Обоз двигался в центре растянувшейся армейской колонны — самом безопасном на случай атаки месте. С мычанием волочили ноги быки и коровы. Громыхали и скрипели фургоны; от пронзительного и громкого визга несмазанных колесных осей у Фостия даже заломило зубы. В одних фургонах везли сухари, в других фураж для лошадей, стрелы, аккуратно связанные в пучки по двадцать штук, чтобы их было легко вставить в опустевшие колчаны, и металлические части и бревна для осадных машин — из них, под руководством военных инженеров, уже на месте изготовят и подгонят по размеру необходимые деревянные детали.
Вместе с обозом путешествовала и та часть армии, которая не принимала непосредственного участия в сражениях.
Жрецы-целители в синих рясах восседали на мулах, время от времени пуская их с шага на рысь, чтобы поспеть за длинноногими лошадьми. Немногочисленные купцы с дорогими товарами для офицеров, которым они были по карману, предпочитали ехать в колясках, а не в седле. Так же поступали и некоторые из женщин легкого поведения, которых притягивает любая армия, хотя остальные ехали верхом, не уступая апломбом любому мужчине.
Кое-кто из куртизанок одаривал Фостия профессиональной улыбкой.

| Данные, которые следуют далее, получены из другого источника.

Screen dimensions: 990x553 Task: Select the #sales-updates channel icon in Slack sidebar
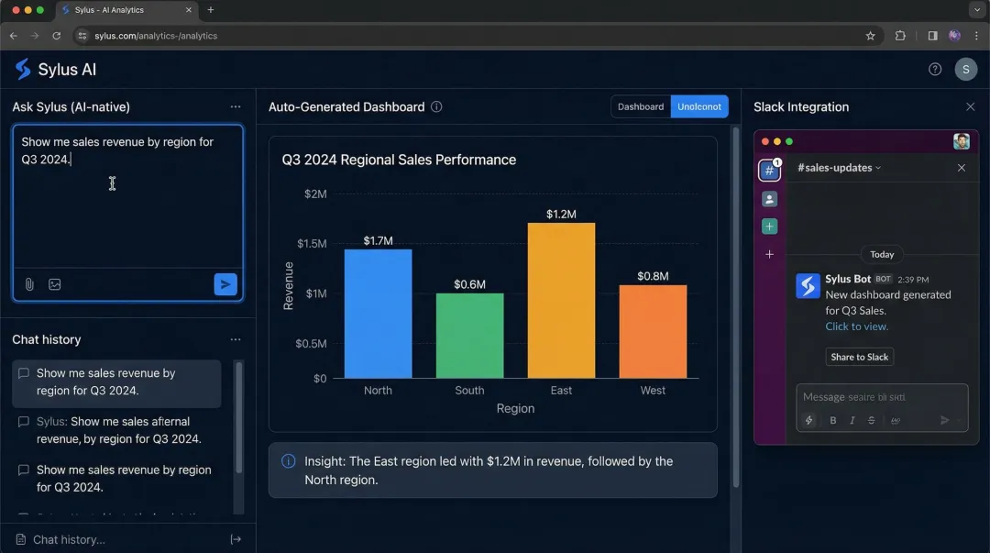769,170
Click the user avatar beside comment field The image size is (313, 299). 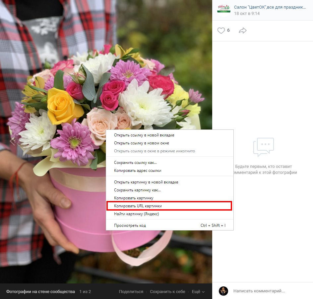point(223,291)
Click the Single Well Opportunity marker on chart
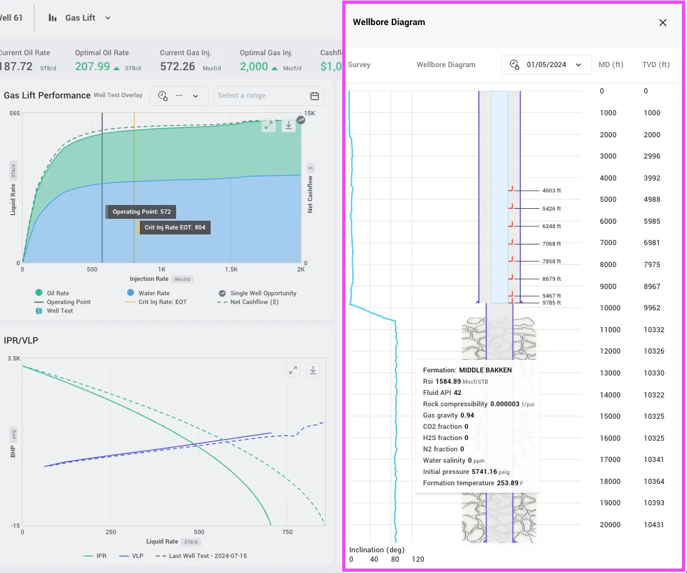 coord(301,120)
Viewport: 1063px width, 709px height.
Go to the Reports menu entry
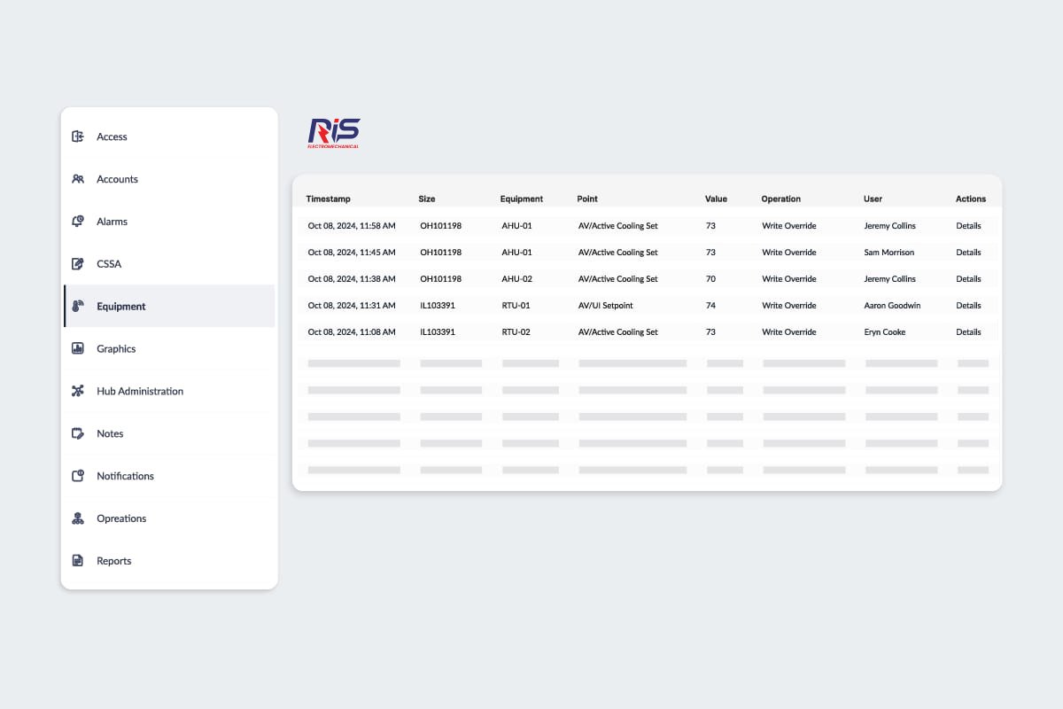coord(113,561)
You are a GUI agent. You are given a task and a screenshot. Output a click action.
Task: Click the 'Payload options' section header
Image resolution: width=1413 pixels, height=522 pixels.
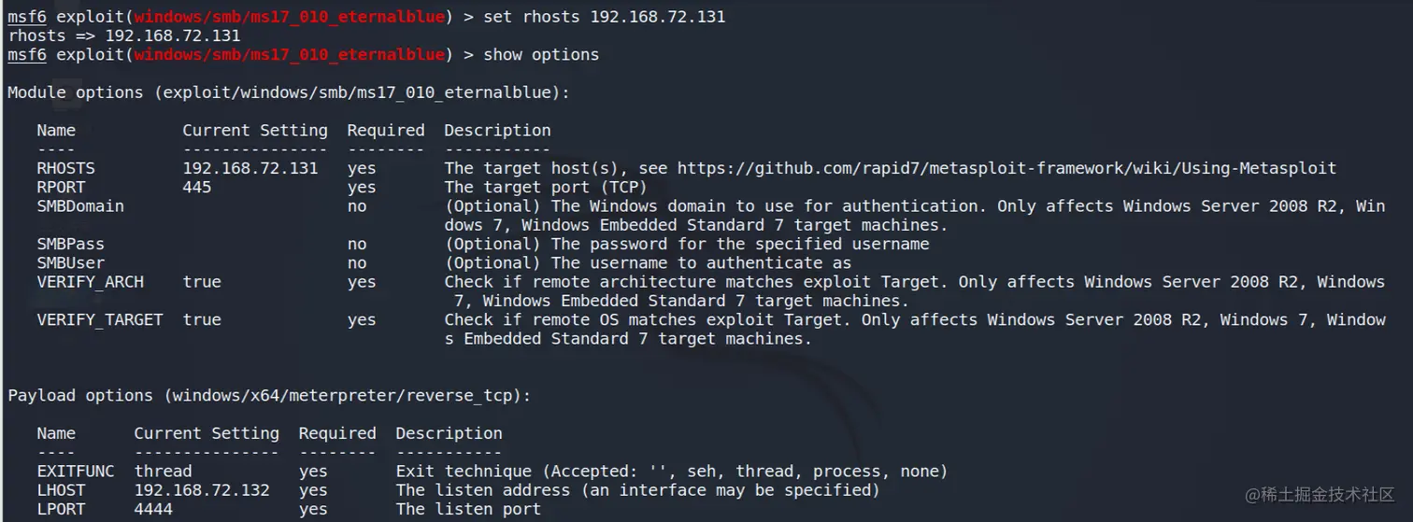coord(269,396)
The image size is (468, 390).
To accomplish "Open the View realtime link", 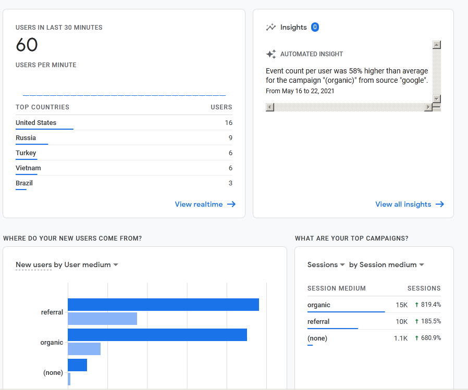I will 199,204.
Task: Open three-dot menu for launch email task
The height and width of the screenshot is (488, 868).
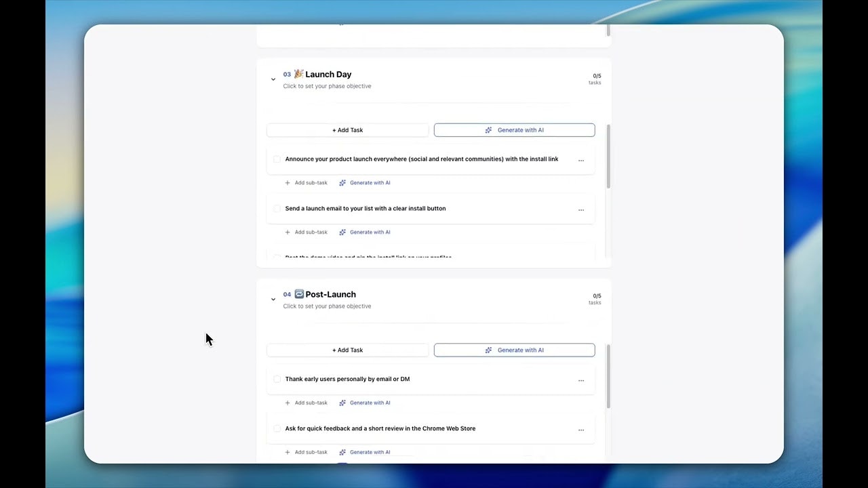Action: coord(580,210)
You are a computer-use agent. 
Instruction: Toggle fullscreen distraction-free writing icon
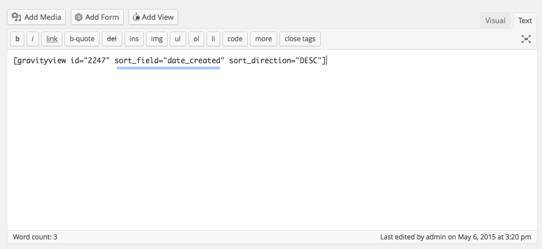tap(526, 39)
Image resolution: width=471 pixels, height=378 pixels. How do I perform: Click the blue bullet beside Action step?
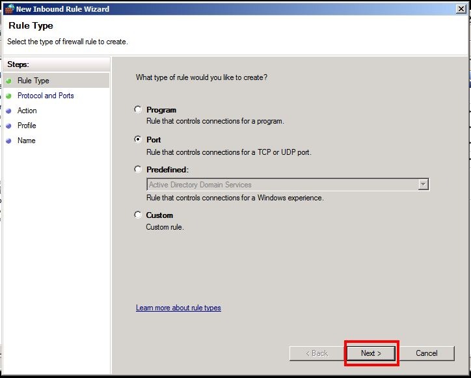tap(9, 111)
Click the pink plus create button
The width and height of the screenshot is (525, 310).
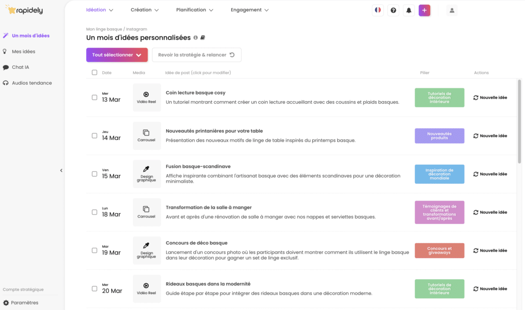point(424,10)
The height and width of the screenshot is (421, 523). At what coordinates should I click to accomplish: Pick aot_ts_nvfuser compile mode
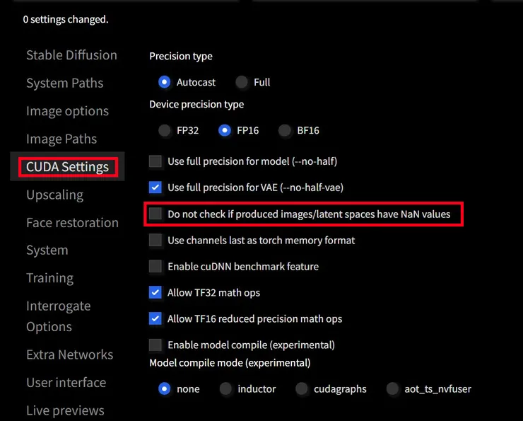(393, 388)
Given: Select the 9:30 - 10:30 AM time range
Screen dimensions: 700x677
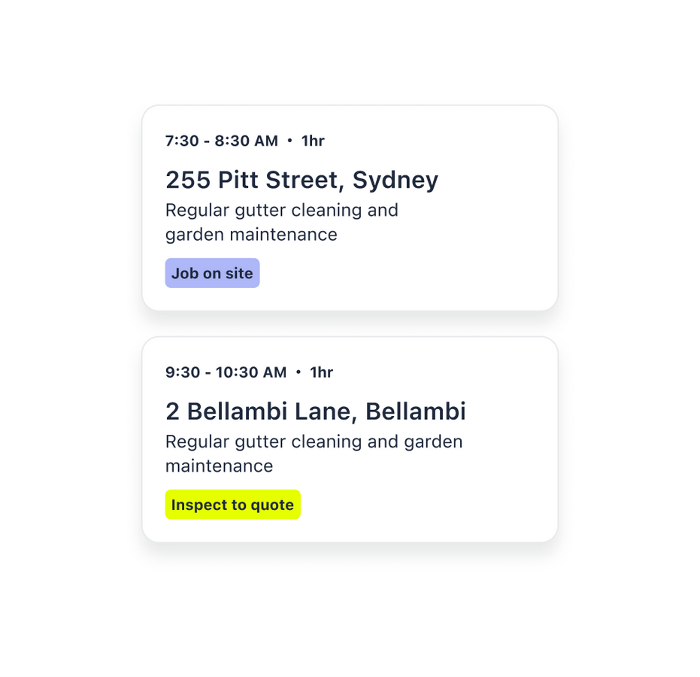Looking at the screenshot, I should (226, 372).
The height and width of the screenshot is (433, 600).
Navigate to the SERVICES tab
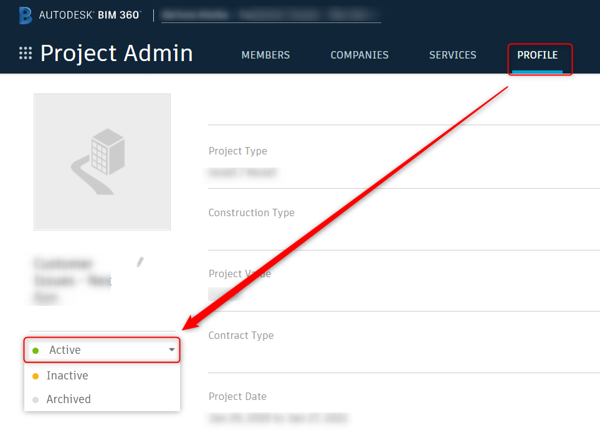click(x=452, y=55)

Он к этому привык и ничуть не удивлялся. В конце концов он молод, занимает неплохое положение, едет не на кляче и богато одет. И раз уж женщина от отчаяния или по собственному желанию торгует своим телом, то вполне логично видит в нем клиента.
Однако покупать таких женщин… это не для него, а для братьев.
И тут одна из женщин не только помахала ему рукой, но еще и улыбнулась и выкрикнула его имя. Он уже собрался было проигнорировать ее, как и остальных, но что-то в ее внешности — наверное, необычное сочетание сливочно-белой кожи и жгуче-черных волос — показалось ему знакомым. Он пригляделся внимательнее, и… едва не наехал на придорожный валун. Фостий узнал Оливрию и сразу вспомнил ее обнаженную и распростертую на кровати в подземном помещении где-то под столицей.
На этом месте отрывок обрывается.